The grant that will pay for 120 currently empty homes in the Wharfe and Aire Valley areas to be refurbished as affordable houses is very welcome news.

There are thousands and thousands of unused houses across the district and any initiatives which help bring them back into use has to be welcomed.

It is a central tenet of this newspaper’s Save Our Green Spaces campaign that a large part of the housing targeted to be built in the district could be on derelict or disused brownfield sites.
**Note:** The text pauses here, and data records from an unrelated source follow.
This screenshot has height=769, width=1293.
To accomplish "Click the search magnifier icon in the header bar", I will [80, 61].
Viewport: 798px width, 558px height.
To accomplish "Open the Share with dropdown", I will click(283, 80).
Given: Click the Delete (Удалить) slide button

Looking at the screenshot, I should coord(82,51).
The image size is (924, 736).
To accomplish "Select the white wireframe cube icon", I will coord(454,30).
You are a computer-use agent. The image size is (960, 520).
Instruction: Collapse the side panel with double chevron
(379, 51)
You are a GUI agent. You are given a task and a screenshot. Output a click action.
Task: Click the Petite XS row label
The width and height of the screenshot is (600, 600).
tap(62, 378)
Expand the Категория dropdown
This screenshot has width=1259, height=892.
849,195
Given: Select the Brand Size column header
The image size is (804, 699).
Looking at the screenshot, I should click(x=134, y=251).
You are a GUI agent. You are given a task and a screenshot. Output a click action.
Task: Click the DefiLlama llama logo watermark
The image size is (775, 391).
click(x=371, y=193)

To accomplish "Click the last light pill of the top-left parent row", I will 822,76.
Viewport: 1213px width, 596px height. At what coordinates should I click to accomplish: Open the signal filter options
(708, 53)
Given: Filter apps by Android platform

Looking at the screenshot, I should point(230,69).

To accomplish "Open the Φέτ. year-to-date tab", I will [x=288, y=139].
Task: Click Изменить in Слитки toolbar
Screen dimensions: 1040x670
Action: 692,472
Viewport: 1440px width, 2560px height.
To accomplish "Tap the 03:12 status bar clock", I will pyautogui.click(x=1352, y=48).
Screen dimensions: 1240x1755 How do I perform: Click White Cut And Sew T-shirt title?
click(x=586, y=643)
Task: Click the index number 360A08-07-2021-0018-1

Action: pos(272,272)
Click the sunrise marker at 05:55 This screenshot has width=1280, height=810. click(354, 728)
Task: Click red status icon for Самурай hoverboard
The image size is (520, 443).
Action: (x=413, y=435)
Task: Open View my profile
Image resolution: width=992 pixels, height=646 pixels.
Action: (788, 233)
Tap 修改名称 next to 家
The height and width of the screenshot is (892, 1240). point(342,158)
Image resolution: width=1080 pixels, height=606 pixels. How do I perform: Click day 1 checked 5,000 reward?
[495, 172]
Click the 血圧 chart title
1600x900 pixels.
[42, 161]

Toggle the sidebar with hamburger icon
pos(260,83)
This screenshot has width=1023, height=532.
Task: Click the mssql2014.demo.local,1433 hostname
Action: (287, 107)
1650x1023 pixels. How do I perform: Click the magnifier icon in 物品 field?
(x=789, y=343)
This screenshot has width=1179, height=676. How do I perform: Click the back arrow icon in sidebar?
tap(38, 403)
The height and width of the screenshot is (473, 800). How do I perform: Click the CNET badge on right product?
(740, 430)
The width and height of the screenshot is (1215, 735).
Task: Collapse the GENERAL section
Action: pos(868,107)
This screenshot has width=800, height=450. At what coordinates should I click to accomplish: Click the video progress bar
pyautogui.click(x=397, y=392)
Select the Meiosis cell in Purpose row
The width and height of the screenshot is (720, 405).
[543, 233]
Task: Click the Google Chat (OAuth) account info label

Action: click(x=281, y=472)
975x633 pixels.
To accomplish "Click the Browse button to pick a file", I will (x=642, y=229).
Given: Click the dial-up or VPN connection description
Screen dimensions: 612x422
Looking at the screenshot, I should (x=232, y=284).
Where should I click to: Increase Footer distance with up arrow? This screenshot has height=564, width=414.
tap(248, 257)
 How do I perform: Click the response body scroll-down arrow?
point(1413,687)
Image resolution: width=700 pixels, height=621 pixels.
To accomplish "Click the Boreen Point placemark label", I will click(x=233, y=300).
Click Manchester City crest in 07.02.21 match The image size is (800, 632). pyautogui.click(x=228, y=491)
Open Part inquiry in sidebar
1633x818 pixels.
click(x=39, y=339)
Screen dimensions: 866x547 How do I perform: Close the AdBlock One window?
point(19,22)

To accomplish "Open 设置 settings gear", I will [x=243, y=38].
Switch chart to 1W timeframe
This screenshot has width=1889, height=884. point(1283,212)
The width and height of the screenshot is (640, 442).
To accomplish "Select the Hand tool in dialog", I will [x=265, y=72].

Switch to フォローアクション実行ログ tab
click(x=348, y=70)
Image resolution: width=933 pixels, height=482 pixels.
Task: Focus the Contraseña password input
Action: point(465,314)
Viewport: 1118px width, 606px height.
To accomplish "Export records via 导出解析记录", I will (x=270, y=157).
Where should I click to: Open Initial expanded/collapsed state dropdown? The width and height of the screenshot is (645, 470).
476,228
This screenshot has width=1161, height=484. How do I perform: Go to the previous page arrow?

And news that the Homes and Community Agency (HCA) is making grants available like this £900,000 one for just such developments is welcome indeed.

However, 120 homes is loose change when looked at in the context of the Council’s stated target of 45,000 houses to be built by 2028 and will have little impact on the continued pressure for building on greenfield sites.

Taking aside any debate over the target figure – and this paper’s stated view is that the target is grossly over-stated – many more currently disused homes, and other derelict buildings like mills, schools, pubs and factories must be brought back into housing use.

The Council say a further 1,200 long-term properties have been brought back into use in the past two years, and that is a more encouraging figure.

However, lessening the pressure to build on green spaces means thousands of these empty properties being brought into use as housing.

While this grant is very welcome, it is to be hoped the Council is talking to HCA about much more substantial grants in the future so thousands rather than 120 homes and other buildings can be refurbished to help meet this housing need.

That really would make a significant impact on the district’s housing target and help reduce the continued concreting over of green spaces.